Closed avra-m3 closed 3 years ago
Hi @Hammer-Inc, Agree this is a reasonable thing to do, but unfortunately not currently supported by rascal. I'll give some thought to how it might be implemented.
Hey @cressie176,
If I raised a pr would you consider it? I went diving through the code to understand whether I could achieve this, so have a rough idea of how to achieve it.
Thanks for the fast reply 😃
Hi @Hammer-Inc,
Very happy to accept contributions to Rascal, however in this case I haven't thought about which API we should adopt. So far I've avoided exposing channels to the user application so Rascal can manage the error handling. I'm as yet on whether I would prefer a different method, or an option passed to the existing one.
I can also envisage the following complications
I'll give it some thought over the weekend. Also happy for you to comment with a proposal / some options.
Good points; I definitely agree that exposing channels is likely not be the best way to solve this. I see exposing a separate method being counterintuitive to anyone familiar with amqp as it currently stands, and I'm unsure what the naming would look like - can't call it unsubscribe which is my first thought.
Regarding point 2, what happens if such an error occurs during the deferChannelClose period currently? my thinking was that the same behavior would be adopted. The primary difference is the user must manually close the channel rather than rascal doing it for them after deferChannelClose.
I'll leave you with it over the weekend and avoid re-writing our consumer in amqplib as it's getting more complex by the minute.
Thanks again for the quick response 😄
On reflection I think the graceful shutdown behaviour you want is superior to the existing deferCloseChannel functionality and should be provided out of the box. I believe the work involved is as follows...

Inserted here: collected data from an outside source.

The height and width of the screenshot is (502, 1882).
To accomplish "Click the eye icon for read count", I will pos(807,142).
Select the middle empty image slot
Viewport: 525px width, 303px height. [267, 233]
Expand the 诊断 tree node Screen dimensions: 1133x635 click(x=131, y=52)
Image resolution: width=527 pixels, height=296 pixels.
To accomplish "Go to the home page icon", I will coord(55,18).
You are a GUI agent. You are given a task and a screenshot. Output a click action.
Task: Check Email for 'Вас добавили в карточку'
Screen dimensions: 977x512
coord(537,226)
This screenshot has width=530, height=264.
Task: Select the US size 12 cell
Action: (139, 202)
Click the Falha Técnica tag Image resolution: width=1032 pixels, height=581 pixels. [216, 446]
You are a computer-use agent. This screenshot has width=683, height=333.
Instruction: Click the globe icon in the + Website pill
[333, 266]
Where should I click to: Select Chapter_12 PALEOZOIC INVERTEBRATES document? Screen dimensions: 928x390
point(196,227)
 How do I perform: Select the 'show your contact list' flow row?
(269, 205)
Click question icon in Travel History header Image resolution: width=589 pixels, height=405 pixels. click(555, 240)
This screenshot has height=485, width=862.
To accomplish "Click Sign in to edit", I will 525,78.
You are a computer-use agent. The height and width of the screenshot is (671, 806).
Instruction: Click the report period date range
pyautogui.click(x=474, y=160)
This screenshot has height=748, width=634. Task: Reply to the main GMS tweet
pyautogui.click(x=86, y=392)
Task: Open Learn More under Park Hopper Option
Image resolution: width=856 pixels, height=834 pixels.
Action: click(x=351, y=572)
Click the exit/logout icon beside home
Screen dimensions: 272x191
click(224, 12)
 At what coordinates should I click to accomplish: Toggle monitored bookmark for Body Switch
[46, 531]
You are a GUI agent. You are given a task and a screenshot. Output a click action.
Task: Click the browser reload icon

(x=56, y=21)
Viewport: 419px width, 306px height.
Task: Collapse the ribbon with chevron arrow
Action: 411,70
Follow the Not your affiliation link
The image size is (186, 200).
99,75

Replace the deferCloseChannel functionality (1, 2) with an inflight message counter held in the SubscriberSession, incremented when an acknowledgeable (i.e. subscriber.options.noAck != true) message is delivered and decremented after the message is acked or nacked. Rascal should also provide a timeout option in case the inflight messages is not acked or nacked within a reasonable time, but the timeout should not be defaulted.
Removing deferCloseChannel is a breaking change because applications may rely on the deferCloseChannel to allow inflight messages with post acknowledgement steps to complete. It therefore requires a major version bump.
We do not need to worry about a channel error occurring while waiting for inflight messages, as this is already handled in subscribeNow.
We do not need to worry about non publishing recovery strategies, as they share the message ack (1, 2, 3) and nack (1, 2) code.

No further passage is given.